Calendario de la campaña
El periodo para presentar declaraciones tradicionalmente se extiende desde abril hasta finales de junio. Desde los primeros días de la campaña es posible enviar la documentación de forma online, mientras que la presentación telefónica está disponible a partir del 6 de mayo. Para acudir personalmente a una oficina será necesario esperar al 1 de junio y pedir cita previa. Es fundamental recordar que solo si el resultado de la declaración es a devolver, se inicia el proceso de transferencia del dinero.
La declaración puede realizarse a través de la plataforma electrónica, la aplicación móvil, así como mediante atención telefónica o presencial. Para acceder, se requiere un certificado digital, el sistema Cl@ve o un código único. Tras enviar la documentación se inicia la revisión, y si todos los datos son correctos, la devolución puede gestionarse con bastante rapidez.
Procedimiento de pagos
Muchos piensan que los pagos se realizan estrictamente por orden de presentación, pero en la práctica todo depende de la complejidad de la declaración. Los casos sencillos con datos claros se procesan más rápido, mientras que si los documentos incluyen deducciones adicionales, modificaciones o ingresos de diferentes fuentes, el trámite puede alargarse. Los controles automáticos agilizan el procedimiento, pero la revisión manual requiere más tiempo.
Según la estimación de RUSSPAIN.COM, incluso si se presentan dos declaraciones idénticas al mismo tiempo, el dinero puede llegar en distintos momentos. Esto se debe a la revisión individual de cada caso. Entre los factores que influyen en la rapidez del reembolso destacan la presencia de deducciones complejas, correcciones de datos y la necesidad de aportar más documentación.
Plazos y retrasos
Según la legislación vigente, el plazo máximo para la devolución es de seis meses desde el final del período de presentación — es decir, a partir del 1 de julio si los documentos se enviaron a tiempo. En la práctica, la mayoría de los pagos se realiza antes, especialmente si la declaración se presenta al inicio de la campaña y no plantea dudas a la Agencia Tributaria. Sin embargo, algunos casos pueden demorarse durante meses.
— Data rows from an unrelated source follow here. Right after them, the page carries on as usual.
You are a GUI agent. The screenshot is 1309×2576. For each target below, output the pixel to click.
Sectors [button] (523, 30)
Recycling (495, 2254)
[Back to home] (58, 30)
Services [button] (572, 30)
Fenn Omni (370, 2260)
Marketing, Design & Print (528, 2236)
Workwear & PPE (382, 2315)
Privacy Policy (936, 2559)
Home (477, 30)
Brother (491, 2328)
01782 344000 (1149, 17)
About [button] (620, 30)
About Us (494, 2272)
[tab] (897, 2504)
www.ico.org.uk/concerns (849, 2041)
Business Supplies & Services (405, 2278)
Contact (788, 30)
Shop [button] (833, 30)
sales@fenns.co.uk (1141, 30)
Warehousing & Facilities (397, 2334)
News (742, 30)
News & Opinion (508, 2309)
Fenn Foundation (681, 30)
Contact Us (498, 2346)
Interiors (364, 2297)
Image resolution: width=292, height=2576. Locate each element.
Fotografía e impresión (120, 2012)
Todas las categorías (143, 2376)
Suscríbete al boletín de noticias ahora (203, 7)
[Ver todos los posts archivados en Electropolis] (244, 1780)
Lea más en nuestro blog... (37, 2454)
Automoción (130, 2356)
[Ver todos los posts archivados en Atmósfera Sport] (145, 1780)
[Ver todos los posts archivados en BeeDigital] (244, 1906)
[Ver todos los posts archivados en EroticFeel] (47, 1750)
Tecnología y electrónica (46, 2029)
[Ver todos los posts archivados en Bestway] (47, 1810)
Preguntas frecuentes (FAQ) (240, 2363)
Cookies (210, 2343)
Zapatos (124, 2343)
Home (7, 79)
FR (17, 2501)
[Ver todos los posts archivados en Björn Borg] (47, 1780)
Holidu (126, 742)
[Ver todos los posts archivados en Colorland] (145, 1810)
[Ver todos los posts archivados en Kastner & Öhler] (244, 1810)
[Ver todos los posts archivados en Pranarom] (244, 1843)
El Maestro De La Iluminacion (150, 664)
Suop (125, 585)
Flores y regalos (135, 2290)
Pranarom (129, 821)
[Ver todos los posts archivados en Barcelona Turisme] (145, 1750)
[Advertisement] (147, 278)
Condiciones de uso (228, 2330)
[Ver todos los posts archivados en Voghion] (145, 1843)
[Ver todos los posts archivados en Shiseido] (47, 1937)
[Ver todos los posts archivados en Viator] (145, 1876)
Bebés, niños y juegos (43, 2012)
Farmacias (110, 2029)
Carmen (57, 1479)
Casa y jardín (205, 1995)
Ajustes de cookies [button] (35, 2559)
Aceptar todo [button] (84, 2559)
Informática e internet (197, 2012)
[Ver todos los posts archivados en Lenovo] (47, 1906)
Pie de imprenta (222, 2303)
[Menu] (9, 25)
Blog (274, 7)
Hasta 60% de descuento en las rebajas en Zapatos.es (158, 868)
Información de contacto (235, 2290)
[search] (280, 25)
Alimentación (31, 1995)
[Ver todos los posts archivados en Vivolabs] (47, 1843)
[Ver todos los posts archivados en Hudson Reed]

Si la devolución no se recibe en el plazo de medio año, Hacienda está obligada a abonar intereses por el retraso. Esto ocurre automáticamente, sin necesidad de presentar una solicitud aparte. Los intereses se calculan desde el primer día tras el vencimiento del plazo hasta la fecha del pago efectivo.
Motivos de retrasos
Entre las causas por las que el reembolso puede retrasarse se encuentran revisiones adicionales, errores en la documentación, deducciones complejas y solicitudes de información adicional. En estos casos, la Agencia Tributaria puede requerir más documentos o realizar una comprobación manual de los datos. Esto prolonga el plazo de espera, pero ayuda a evitar errores en la devolución de fondos.
Es posible consultar el estado del reembolso en cualquier momento a través de la plataforma electrónica o la aplicación móvil de la Agencia Tributaria. Allí se muestra la fase del trámite: desde la recepción de los documentos hasta la finalización de la revisión y el envío del dinero.
Detalles prácticos
En los últimos años, en España se observa una tendencia a agilizar el procesamiento de declaraciones sencillas, especialmente cuando se presentan por internet. Sin embargo, como señala RUSSPAIN.COM, los nuevos requisitos documentales y los plazos modificados para la presentación telefónica, descritos con detalle en el artículo sobre las nuevas normas para pedir cita, pueden afectar la rapidez del reembolso para ciertas categorías de contribuyentes.
En los últimos años, los españoles se han enfrentado a retrasos en los pagos debido a cambios masivos en la legislación fiscal y la implantación de nuevos servicios digitales. Por ejemplo, en 2024 muchos ciudadanos se quejaron de la prolongada tramitación de casos complejos con múltiples fuentes de ingresos. En 2025, algunos reembolsos sufrieron demoras a causa de fallos técnicos en el sistema de presentación online. A pesar de ello, la mayoría de las declaraciones sencillas se procesan en cuestión de semanas y el interés por los servicios electrónicos sigue en aumento.